A Week In Review
HoldCo’s Beware…
IR has released its latest Revenue Alert – RA 18/01, expressing the Commissioner’s concerns regarding dividend stripping arrangements being used in restructures, which predominantly involve a holding company being inserted into the taxpayers structure, with the original shareholders deriving an effective transfer of value, even though their economic interest in the original (target) company remains the same.
RA 18/01 states that “Dividend stripping refers to the sale of shares where some or all of the amount received is in substitution for a dividend likely to have been derived by the seller but for the sale of the shares.”
A common example could be where a target company has significant retained earnings and the shareholders have large overdrawn current accounts (less than the retained earnings balance), upon which they must be charged interest to avoid deemed dividend issues. Rather than having the target company simply pay a dividend to the shareholders to clear the current account balance, the shareholders instead sell their shares to a new HoldCo (itself wholly owned by them) at a price equivalent to the retained earnings balance. HoldCo pays for the shares by accepting the shareholders debt obligations to target company, with any remaining balance just being left as a debt owed to HoldCo’s shareholders. The effect of the arrangement is a transfer of value from Holdco to the shareholders – assuming their debt obligation to target company, for nothing of value in return. Meanwhile, target company could now declare an exempt dividend (wholly owned group) to HoldCo, to offset the debt obligation it has just assumed, eliminating the requirement to continue to charge interest (or could just not charge interest now with no deemed dividend exposure).
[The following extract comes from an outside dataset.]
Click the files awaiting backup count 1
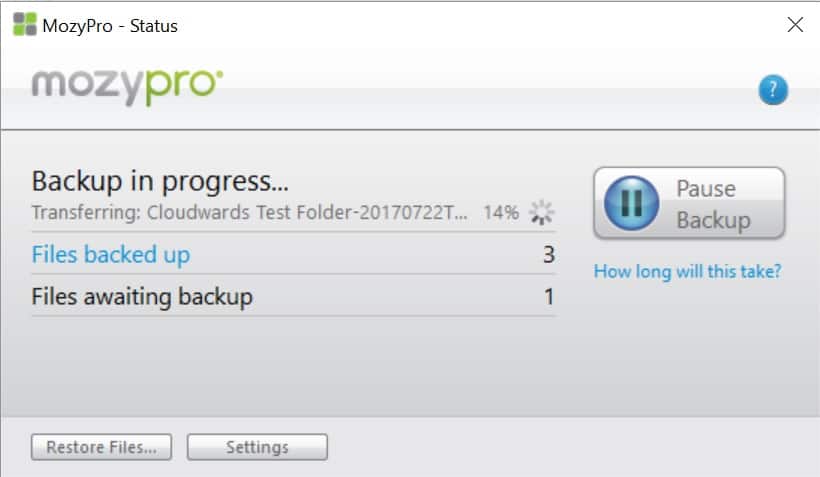The height and width of the screenshot is (477, 820). (x=549, y=297)
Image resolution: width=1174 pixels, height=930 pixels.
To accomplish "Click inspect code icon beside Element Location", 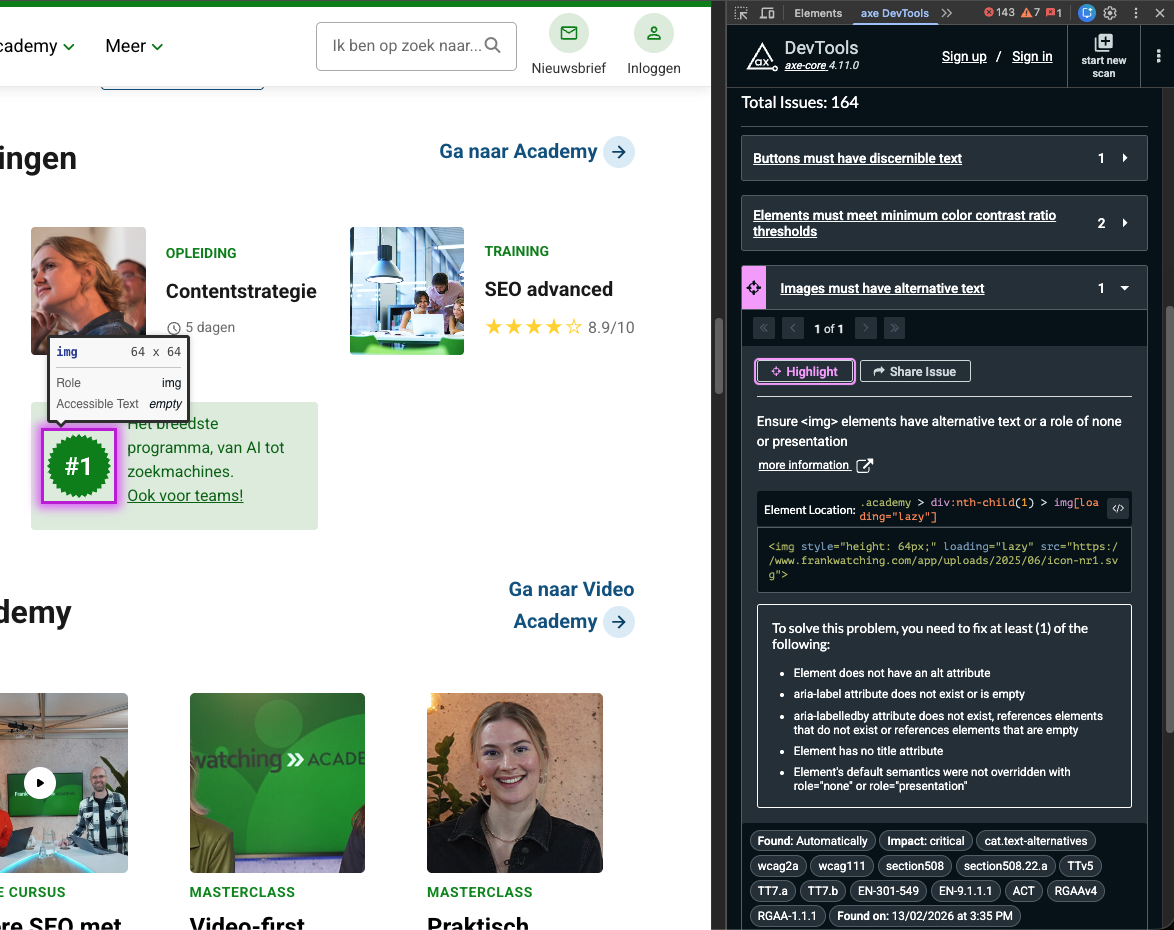I will pyautogui.click(x=1118, y=508).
RA 18/01 also provides examples of:
- Company that regularly pays dividends to family trust – trust sells shares to HoldCo for market value with debt back – HoldCo borrows funds from company to repay trust – effect of arrangement is no change of commercial position for trust, but now receives loan repayments rather than dividend payments.
- 50/50 owned company – one shareholder wishes to exit – HoldCo acquires both shareholdings for market value – HoldCo borrows from third party lender to pay out exiting shareholder, leaves debt owed to remaining shareholder – effect of arrangement is remaining shareholder now owns 100% of company (albeit indirectly via HoldCo) without suffering any economic consequence, plus now owed money which it can receive as a loan repayment tax free.
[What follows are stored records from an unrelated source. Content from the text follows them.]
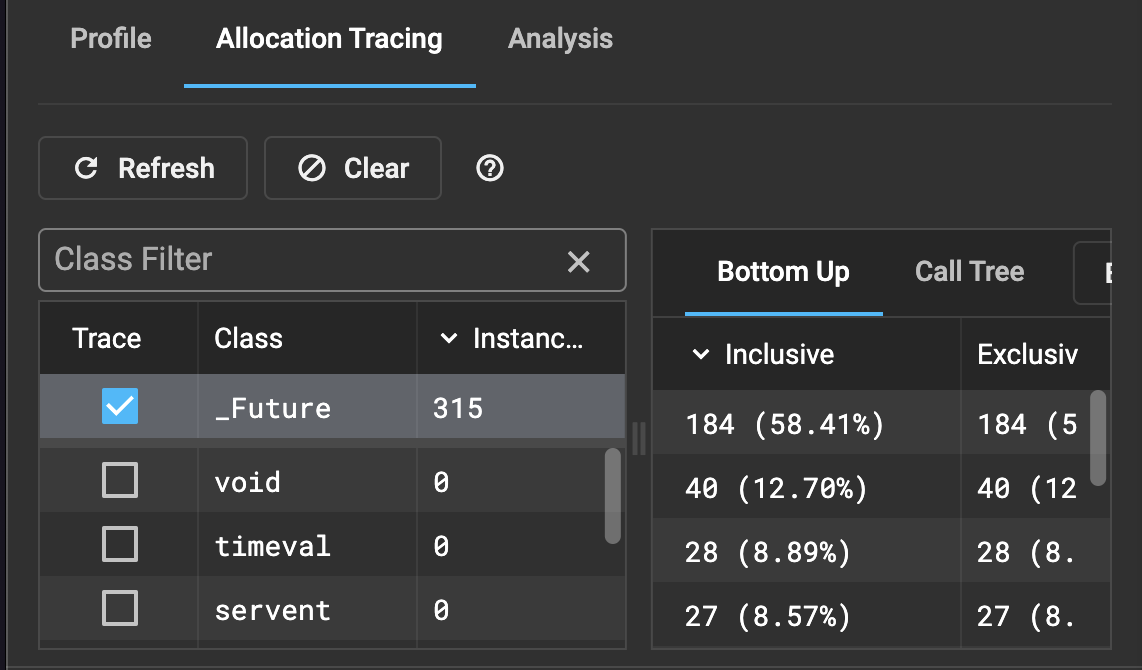This screenshot has height=670, width=1142.
Task: Toggle the Instances column sort chevron
Action: point(447,338)
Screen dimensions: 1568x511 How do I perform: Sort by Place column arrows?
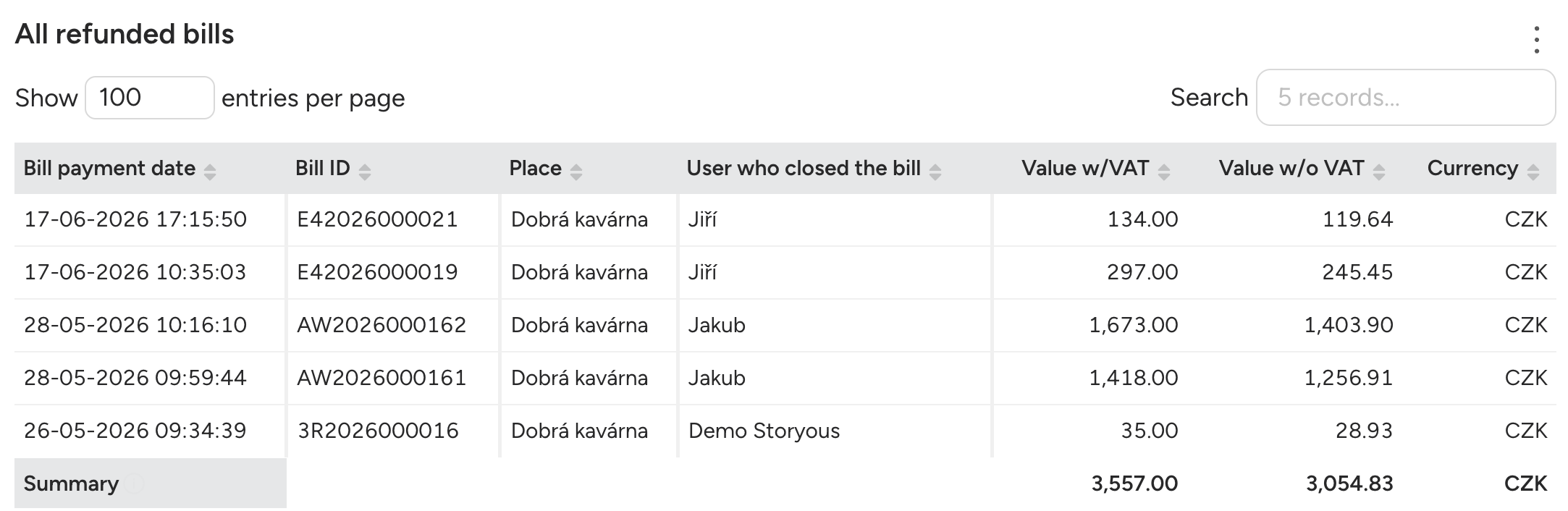click(576, 172)
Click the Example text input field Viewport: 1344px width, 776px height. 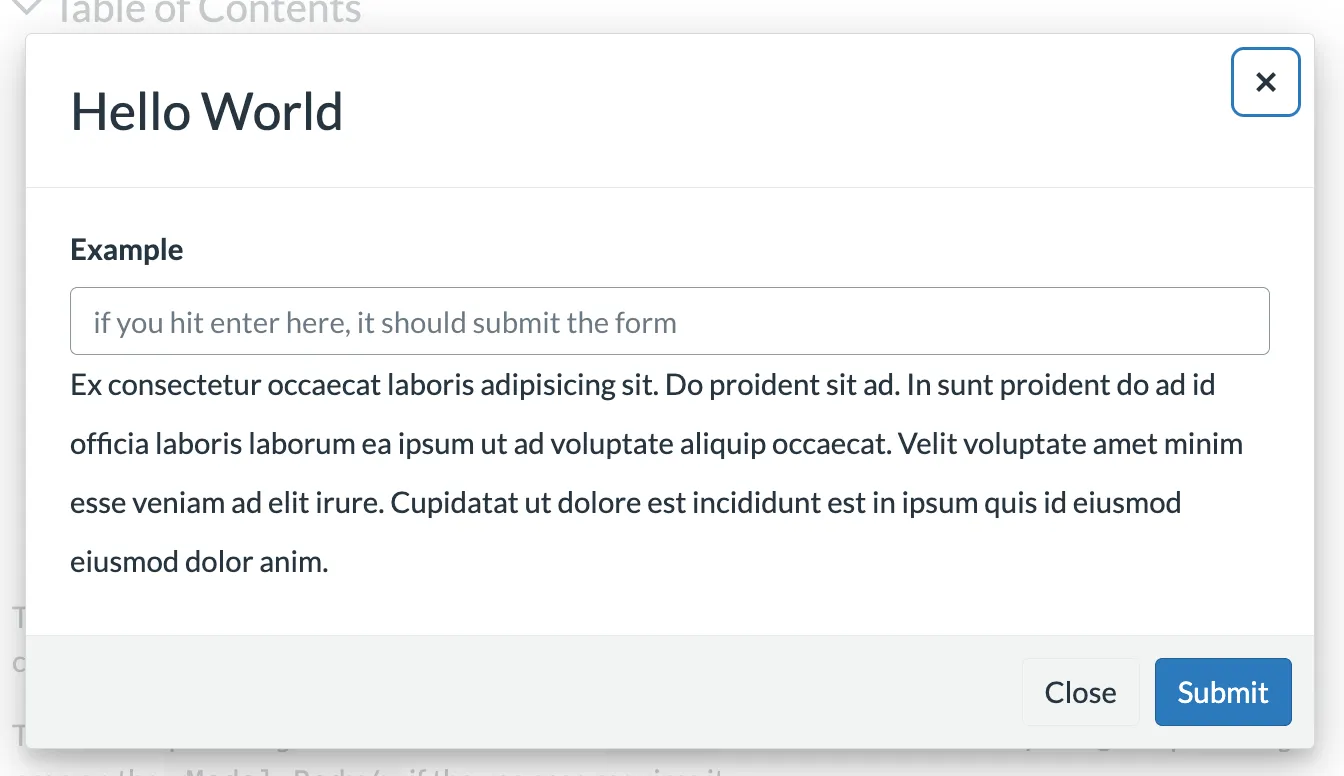669,321
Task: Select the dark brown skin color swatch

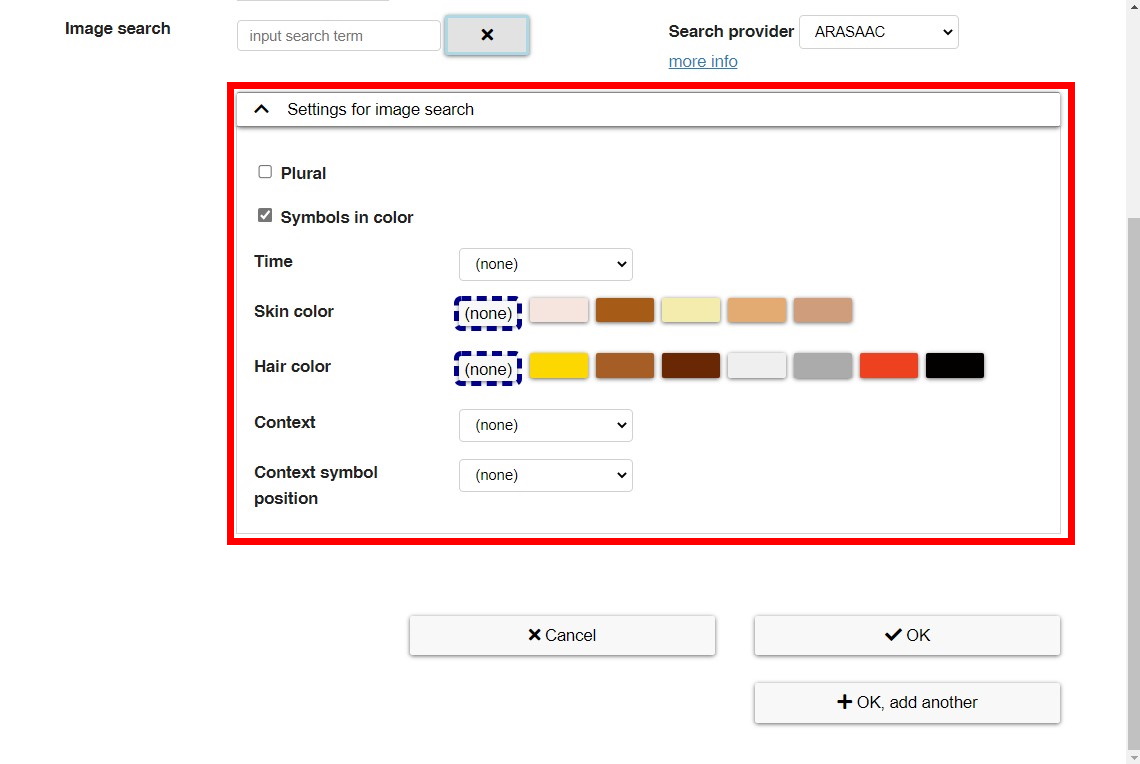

- Two companies where one shareholder has 100% of one and 25% of the other – very little ASC in either – HoldCo (also with minimal ASC) acquires shares in both companies for market value with debt back – few months later (and contemplated as part of original transaction), shareholder debts convert to HoldCo shares and there is an amalgamation of three companies with HoldCo remaining – effect of arrangement is shareholders have been able to merge their two companies and now have significant ASC which can be returned to them tax-free.
In all of these examples, the Commissioner is applying the Parliamentary contemplation test and using either section BG 1 or GB 1 to assess the shareholder for a dividend.
The release of RA 18/01 is also accompanied by a basic Q&A (it is quite basic!), but certainly worth noting is IR unlikely to allow IC’s to be attached to any dividend assessed (unless it’s a VD situation), so 33% DWT will apply, and just because your client’s scenario involves no actual cash exchange, does not mean there is no dividend – it all comes down to a “transfer of value from company to shareholder, caused by shareholding relationship (s.CD 4)”, which can occur where HoldCo creates debt obligation in shareholders favour.
Advice Requested or Not – That is the question…
This case is very topical to us all I thought.
How many times have you been asked by a client for “your thoughts”, and when espousing your views, how many times have you thought that it didn’t really matter what you said because you weren’t giving advice as such?
Well the High Court recently felt that a client’s request to their trusted advisor for her thoughts, was not a “request for advice” worthy of a negligence claim against the advisor when she failed to mention certain tax effects of a proposed arrangement.
A couple of things surprised me in the case –
Firstly, the accountants (a relatively high profile firm) claim that even though its engagement for the past four years included the giving of specific tax advice, in the present case there first “had to be a request for advice” and that a request from the client “for your thoughts” was not formal enough – hmmm????
Secondly, the issue surrounded a bright-line issue, with a $2.3million gain on a sale within one year of purchase so pretty black and white and certainly a material issue, yet the advisor did not think to mention it in “her thoughts”.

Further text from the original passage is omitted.